**Exercise:** How many lines in the records below contain the string "computer"? Answer with the number alone.

Data extracted from a collection:
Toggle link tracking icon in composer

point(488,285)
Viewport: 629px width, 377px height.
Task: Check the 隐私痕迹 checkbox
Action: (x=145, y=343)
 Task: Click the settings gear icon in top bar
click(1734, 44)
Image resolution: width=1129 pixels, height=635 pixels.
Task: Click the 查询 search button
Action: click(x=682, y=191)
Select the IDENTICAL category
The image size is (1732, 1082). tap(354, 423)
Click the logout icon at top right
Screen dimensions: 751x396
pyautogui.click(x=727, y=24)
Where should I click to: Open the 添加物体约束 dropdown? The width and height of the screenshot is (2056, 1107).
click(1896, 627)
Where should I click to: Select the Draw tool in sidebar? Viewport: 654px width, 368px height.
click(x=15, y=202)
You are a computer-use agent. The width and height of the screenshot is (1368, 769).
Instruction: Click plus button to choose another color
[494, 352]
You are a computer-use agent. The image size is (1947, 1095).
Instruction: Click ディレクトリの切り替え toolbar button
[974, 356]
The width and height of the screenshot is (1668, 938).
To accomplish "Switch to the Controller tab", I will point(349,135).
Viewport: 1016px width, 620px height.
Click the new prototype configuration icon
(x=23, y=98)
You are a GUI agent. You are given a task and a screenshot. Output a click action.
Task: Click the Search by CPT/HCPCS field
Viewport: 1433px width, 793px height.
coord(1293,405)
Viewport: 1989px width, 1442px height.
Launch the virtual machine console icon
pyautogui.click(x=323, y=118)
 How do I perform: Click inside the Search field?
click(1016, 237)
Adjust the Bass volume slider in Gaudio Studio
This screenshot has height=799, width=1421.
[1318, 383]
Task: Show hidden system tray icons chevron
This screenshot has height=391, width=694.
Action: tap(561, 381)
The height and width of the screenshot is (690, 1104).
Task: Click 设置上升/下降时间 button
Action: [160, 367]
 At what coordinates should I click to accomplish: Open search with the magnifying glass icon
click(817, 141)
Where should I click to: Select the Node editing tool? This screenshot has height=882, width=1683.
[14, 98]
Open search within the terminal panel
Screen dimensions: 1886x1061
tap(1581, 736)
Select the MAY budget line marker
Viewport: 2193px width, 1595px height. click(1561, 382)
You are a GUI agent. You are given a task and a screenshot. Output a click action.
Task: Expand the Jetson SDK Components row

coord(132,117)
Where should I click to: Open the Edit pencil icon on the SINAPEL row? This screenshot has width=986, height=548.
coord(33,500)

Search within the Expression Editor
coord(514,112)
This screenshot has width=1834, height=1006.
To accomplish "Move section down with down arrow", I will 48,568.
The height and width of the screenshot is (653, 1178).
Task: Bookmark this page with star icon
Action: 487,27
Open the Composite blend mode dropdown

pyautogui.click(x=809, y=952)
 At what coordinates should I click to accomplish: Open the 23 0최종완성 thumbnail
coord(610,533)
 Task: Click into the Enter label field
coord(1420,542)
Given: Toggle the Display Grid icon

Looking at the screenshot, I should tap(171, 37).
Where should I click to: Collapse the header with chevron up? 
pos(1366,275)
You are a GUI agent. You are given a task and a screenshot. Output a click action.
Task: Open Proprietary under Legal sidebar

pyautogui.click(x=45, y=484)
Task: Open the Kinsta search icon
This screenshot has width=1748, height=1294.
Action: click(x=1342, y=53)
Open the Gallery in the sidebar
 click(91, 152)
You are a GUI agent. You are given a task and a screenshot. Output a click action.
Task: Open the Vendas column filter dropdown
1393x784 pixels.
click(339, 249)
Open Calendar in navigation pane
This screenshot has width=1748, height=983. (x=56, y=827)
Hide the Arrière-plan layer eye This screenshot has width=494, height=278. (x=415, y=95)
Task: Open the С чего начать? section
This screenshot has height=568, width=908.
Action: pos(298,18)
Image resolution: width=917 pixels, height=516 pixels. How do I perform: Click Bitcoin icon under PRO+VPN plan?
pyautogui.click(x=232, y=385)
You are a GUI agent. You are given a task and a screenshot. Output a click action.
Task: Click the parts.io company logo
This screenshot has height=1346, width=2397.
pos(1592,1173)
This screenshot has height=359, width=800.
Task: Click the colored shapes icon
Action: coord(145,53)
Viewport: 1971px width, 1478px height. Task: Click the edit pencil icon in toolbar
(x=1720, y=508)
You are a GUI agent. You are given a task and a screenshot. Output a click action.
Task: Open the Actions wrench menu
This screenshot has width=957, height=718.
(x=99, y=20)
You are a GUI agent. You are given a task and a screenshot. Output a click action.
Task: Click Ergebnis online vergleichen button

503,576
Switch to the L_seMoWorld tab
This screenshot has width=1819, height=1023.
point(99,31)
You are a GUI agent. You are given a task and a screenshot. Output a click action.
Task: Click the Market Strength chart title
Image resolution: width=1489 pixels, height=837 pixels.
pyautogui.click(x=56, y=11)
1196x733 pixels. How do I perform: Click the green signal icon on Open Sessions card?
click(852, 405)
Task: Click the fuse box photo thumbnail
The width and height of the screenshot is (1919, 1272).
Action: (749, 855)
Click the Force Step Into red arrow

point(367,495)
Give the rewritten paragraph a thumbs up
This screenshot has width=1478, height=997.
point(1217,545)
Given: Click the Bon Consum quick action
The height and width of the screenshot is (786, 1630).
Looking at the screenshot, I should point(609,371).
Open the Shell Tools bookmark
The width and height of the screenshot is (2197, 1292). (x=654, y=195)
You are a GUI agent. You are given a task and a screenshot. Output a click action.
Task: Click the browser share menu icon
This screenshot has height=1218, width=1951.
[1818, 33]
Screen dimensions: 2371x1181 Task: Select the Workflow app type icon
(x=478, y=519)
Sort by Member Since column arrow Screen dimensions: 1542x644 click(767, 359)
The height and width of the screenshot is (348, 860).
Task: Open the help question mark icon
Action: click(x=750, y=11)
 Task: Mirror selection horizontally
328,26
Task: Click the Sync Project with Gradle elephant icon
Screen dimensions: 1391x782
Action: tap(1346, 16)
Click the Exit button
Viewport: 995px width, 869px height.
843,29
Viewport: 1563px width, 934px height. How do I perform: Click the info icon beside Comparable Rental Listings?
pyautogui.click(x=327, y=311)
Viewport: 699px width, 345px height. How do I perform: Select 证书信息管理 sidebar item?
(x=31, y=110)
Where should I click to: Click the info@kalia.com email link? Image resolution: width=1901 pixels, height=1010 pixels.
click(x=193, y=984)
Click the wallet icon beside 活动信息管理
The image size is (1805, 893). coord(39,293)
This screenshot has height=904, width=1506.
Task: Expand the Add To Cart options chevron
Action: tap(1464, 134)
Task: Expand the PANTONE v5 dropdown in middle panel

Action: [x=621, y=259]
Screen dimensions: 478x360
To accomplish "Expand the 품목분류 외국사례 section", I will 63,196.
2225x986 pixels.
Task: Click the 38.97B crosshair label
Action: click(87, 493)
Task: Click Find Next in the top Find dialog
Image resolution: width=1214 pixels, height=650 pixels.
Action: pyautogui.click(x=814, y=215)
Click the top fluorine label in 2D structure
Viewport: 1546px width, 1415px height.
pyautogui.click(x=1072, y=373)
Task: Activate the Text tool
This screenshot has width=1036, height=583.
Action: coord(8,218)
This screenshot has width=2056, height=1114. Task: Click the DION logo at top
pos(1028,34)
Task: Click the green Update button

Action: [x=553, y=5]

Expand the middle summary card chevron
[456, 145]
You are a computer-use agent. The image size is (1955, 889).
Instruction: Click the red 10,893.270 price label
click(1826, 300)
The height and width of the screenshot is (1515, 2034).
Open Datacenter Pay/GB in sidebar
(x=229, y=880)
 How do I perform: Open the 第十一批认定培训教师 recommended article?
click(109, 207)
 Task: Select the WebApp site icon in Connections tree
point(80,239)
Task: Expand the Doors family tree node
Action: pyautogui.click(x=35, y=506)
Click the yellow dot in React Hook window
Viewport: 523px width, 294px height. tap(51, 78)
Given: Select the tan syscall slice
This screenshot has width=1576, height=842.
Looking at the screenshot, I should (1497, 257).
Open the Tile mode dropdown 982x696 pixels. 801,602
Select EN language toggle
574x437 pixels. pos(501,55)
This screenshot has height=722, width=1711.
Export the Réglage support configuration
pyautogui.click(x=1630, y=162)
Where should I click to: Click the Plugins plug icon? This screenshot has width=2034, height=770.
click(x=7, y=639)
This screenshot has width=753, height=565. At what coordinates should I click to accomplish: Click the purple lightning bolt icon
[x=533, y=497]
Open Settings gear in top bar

**Written solution:** 3